Tuesday, May 22, 2007

Finale


Last night, like millions, I sat on my couch drinking whiskey and watching the season finale of Heroes. And also, like millions, I was disappointed. Not since the last Stephan King novel have I ever seen something end with less of a bang than my first sexual encounter. This show started with so much promise; a TV Show about superheroes is a solid start for entertainment. I would think, with this foundation, all you really had to do was add some hot girls, multiple fight scenes and the vaguest hint of a plot and you’d have some solid gold adspace for some corporate sponsors.

Heroes’ plot was more than vague, it was positively delicious in its comic bookery. The main villain ironically has a similar power to the main hero – that is so righteous that Stan Lee probably gave himself a high-five. I hope that the scientist working on volatile human potential serums steps his research up a notch so we can get this millennium into the spirit of the future with some super powered citizens. Heroes totally hit a home run on that.
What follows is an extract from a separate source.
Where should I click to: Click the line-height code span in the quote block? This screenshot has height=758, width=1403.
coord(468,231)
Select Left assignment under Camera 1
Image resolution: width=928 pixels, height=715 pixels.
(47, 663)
It even boasted some seriously decent fight scenes for a television show. I haven’t seen a samurai sword fight on the tube since that one episode of A Team. So how come, after building up to the showdown between Sylar and Peter, I have to settle for a few punches and one sword move. I’ve seen fisticuffs last longer at school dances. When people with more powers than a pack of Pokémon face off there is usually more laser noises and beams of colliding power. It seems like if you have the ability to become invisible or wield the frozen powers of ice, you might try using that against a superhuman attacker.

And did I hear Jim Brown say that the power to save the world had been inside Peter all along? Or am I thinking of the end of Wizard of Oz? And did one of the more famous football playing actors say that the power was… love? I was thinking the real power was traveling through time and space at your leisure. That AND doing awesome-infused sword rocking. I’d even settle for being able to go through walls or being a schizophrenic blonde but – love?! Isn’t that what the Care Bears were for? If they couldn’t solve the world’s problems with the Care Bear Stare then I’m pretty sure Peter Petrelli’s optimistic heart isn’t going to cut it either. Maybe he should try all those other powers he has like being an unkillable, nuclear teleporter that can turn invisible.

I’m going to try and not let it ruin my opinion of superheroes but it’s going to take more whiskey and less watching of season finales. Incidentally, I will probably still watch Season 2.